When you are adopting agile and DevOps methodologies in SAP development, part of the process is shifting left. That means giving the developers more ownership of code quality, by integrating quality checks into their workflows. It’s a more satisfying way to work, and it cuts cycle time by reducing rework between developers and QA.
At the same time, many organizations find it difficult to achieve consistent code quality across all of their development systems and team members. A company might have multiple developers working on the same code base, or might, for example, have separate code bases for different systems like ECC, BW and CRM.
SAP’s ABAP Test Cockpit (ATC) provides a solution. It enables you to run the same code quality checks across all of your systems and can empower developers to check and manage code quality much earlier in their development workflow. ATC is integrated into ABAP Workbench, so it’s easy for developers and QA experts to use.
How ATC improves upon SAP Code Inspector
ATC uses the SAP Code Inspector (SCI) but has the additional superpower that you can configure ATC centrally and run it across all of your development systems rather than having to rely on local instances (or variants) of SCI for each development system. Having a single, central variant of SCI run through ATC helps to achieve consistency across development systems.
Versioning is an extra benefit. Or more precisely, the fact that you don’t need to worry about it. If you’re using different versions of ABAP in different dev systems – and therefore have different versions of SCI across them – ATC helps to run the right checks in each location by ensuring you have a version of SCI that can be used in all your Dev systems, from most to least current.
Figure 1: One central check system for multiple systems on various releases
The idea is to allow remote development systems to run the SCI variant in the ATC central system. That means they need a way to connect to it, so it makes sense that you can only use Remote Function Call (RFC) based checks in the central SCI variant.
Screenshot: RFC based SCI checks in a Central variant
Figure 2: ATC Central SCI variant can only use RFC-based checks
Implementing ATC
To make a success of implementing ATC, there needs to be a dialogue with developers. First, you need to help the development team to understand how ATC can reduce code issues in the future. ATC includes performance, security, and robust programming checks that can detect issues that could otherwise result in rework. A big part of the conversation with developers is how ATC enables them to have more ownership of code quality, and how this helps their workflow and product quality.
Next, there needs to be agreement on a consolidated SCI variant that can be used across all the development systems. There may be some debate around this. When we implemented ATC, we went through all the suboptions in ATC and held meetings to agree on the right variant for us. This remains open for review. Someone might suggest new checks we should enable, or we might remove checks that we later discover are not helpful to us.
In theory, it would be ideal to centralise all checks in ATC. In practice, there will be issues that developers of some applications (e.g. BW) want to be flagged, but which developers of other systems would not find helpful. In that case, you can exclude those issues from the central variant, and run SCI additionally locally for checks that only apply to certain applications.

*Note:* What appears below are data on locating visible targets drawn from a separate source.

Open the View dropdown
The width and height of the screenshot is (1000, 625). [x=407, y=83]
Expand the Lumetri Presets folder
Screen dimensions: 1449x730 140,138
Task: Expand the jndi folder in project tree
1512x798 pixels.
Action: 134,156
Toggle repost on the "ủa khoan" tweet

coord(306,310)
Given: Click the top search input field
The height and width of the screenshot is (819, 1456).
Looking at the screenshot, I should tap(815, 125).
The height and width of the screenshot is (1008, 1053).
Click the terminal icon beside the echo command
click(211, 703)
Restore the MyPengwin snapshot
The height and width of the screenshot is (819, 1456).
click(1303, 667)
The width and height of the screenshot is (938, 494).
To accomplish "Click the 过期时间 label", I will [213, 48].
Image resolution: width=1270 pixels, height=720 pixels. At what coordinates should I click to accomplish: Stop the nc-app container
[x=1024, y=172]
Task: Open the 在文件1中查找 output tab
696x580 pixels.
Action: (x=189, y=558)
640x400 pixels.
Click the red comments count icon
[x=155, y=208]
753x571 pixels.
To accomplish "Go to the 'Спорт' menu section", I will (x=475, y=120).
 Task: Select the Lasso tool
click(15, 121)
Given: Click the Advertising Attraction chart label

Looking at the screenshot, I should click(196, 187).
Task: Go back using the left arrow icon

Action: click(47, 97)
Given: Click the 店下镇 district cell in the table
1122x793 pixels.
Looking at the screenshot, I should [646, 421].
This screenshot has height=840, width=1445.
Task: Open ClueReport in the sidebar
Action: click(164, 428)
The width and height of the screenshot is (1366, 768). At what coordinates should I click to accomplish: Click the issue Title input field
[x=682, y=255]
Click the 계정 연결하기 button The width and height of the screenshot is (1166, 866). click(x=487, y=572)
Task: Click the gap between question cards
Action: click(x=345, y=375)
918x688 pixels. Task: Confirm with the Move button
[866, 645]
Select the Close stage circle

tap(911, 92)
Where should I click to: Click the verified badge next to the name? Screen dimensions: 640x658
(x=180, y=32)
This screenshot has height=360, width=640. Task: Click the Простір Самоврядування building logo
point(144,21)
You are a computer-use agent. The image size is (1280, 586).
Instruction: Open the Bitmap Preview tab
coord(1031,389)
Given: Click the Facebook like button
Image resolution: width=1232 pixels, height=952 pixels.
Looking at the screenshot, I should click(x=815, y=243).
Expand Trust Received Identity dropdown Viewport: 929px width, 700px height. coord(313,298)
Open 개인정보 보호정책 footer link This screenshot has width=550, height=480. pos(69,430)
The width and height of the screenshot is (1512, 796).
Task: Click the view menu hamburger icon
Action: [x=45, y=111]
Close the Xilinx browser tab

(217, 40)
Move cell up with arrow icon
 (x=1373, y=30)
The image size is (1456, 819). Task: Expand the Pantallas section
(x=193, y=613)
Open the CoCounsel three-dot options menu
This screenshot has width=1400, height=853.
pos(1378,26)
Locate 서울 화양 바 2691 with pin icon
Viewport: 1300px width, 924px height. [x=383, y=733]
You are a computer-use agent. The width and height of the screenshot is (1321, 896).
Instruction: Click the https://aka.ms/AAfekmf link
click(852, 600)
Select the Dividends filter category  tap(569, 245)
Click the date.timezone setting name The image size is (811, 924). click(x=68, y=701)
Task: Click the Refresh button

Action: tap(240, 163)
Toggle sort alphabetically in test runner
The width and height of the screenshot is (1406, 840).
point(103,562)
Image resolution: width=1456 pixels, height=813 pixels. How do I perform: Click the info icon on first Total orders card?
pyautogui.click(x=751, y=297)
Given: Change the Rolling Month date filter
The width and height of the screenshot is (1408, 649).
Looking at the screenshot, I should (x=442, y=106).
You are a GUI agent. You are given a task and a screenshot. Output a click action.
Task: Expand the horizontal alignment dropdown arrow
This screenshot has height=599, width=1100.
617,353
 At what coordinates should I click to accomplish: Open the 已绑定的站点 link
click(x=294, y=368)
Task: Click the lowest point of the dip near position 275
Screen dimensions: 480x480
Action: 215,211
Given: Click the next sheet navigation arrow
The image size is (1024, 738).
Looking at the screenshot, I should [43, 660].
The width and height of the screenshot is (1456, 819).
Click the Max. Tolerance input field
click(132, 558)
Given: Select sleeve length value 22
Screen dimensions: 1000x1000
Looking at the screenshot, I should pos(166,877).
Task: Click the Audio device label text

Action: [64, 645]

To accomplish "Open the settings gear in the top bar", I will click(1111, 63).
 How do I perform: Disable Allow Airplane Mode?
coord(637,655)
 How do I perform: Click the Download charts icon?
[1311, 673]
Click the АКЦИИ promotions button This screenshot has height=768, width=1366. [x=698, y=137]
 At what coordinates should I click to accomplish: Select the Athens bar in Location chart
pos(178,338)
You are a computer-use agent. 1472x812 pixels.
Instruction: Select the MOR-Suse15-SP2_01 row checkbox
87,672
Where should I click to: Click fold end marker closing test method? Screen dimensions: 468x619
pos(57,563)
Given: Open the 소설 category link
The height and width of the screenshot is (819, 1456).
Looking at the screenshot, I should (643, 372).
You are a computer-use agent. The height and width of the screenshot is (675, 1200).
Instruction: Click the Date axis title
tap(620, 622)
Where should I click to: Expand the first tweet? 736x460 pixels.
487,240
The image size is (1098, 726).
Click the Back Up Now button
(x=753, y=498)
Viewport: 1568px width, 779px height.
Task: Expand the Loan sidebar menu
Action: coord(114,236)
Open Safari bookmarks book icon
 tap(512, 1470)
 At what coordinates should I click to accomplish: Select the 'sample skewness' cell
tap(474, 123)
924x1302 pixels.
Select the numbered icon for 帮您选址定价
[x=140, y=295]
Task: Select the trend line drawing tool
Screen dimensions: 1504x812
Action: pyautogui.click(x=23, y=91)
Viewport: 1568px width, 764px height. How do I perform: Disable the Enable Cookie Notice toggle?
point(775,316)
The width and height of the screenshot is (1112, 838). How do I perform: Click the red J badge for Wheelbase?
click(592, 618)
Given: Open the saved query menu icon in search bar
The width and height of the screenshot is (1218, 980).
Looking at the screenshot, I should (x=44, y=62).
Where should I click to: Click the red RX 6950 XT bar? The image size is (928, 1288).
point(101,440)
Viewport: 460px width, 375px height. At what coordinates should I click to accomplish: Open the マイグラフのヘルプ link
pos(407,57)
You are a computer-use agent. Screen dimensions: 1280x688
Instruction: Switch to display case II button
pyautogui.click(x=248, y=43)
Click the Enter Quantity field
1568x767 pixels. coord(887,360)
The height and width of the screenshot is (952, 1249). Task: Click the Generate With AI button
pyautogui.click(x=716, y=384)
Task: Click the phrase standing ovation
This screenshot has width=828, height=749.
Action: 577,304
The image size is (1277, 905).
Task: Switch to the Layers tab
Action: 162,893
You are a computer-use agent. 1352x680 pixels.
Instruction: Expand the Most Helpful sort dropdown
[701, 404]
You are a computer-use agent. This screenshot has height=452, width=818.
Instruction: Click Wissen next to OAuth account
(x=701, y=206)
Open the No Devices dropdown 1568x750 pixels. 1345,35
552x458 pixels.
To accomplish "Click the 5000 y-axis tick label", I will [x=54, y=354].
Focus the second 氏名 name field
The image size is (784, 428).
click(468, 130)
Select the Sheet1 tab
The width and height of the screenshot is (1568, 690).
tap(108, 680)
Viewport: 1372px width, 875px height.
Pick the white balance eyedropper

Establishing a baseline and managing exemptions
With the SCI variant defined, you need to identify all the issues it raises in the existing code. You are likely to identify issues for which you need to raise internal change requests to have them fixed.
To avoid overwhelming developers, ATC has the concept of creating a baseline of the issues in your current code that you do not want to be flagged in future ATC results. This enables you to focus your attention on what really matters to your business and to ignore issues that a human review reveals are not an issue for your code, or which cannot be practically fixed.
The escalation handling process needs to be defined for when developers request an exemption because ATC is flagging something they believe needs to stay as-is. Upon email notification of an exemption, ATC administrators log into the central ATC system and can then approve or reject the exemption request, based on the developer’s justification.
Automating checks in ATC
By default, ATC allows you to automate checks in a development system on transport release. If issues are detected, there is the option to inform the developer or to create an error and stop the transport release. That helps to enforce quality, but it’s frustrating for developers who think they have finished making a change, only to find ATC rejecting it. They have to go back to the code, make changes, and do the unit testing again.
Third-party automation tools enable you to run the checks before the developer even tries to release the transport to QA. For example, when the developer enters the desired unit test results in the development system, automation can be used to run ATC. Automation can be used to trigger checks using local SCI variants, too, to ensure that any application-specific quality issues are also identified.
Some companies use automation to run the same checks in the inbox of the QA system. This provides a safety net and revalidates that the transport is ready for QA, and also enables QA to run any additional checks they require.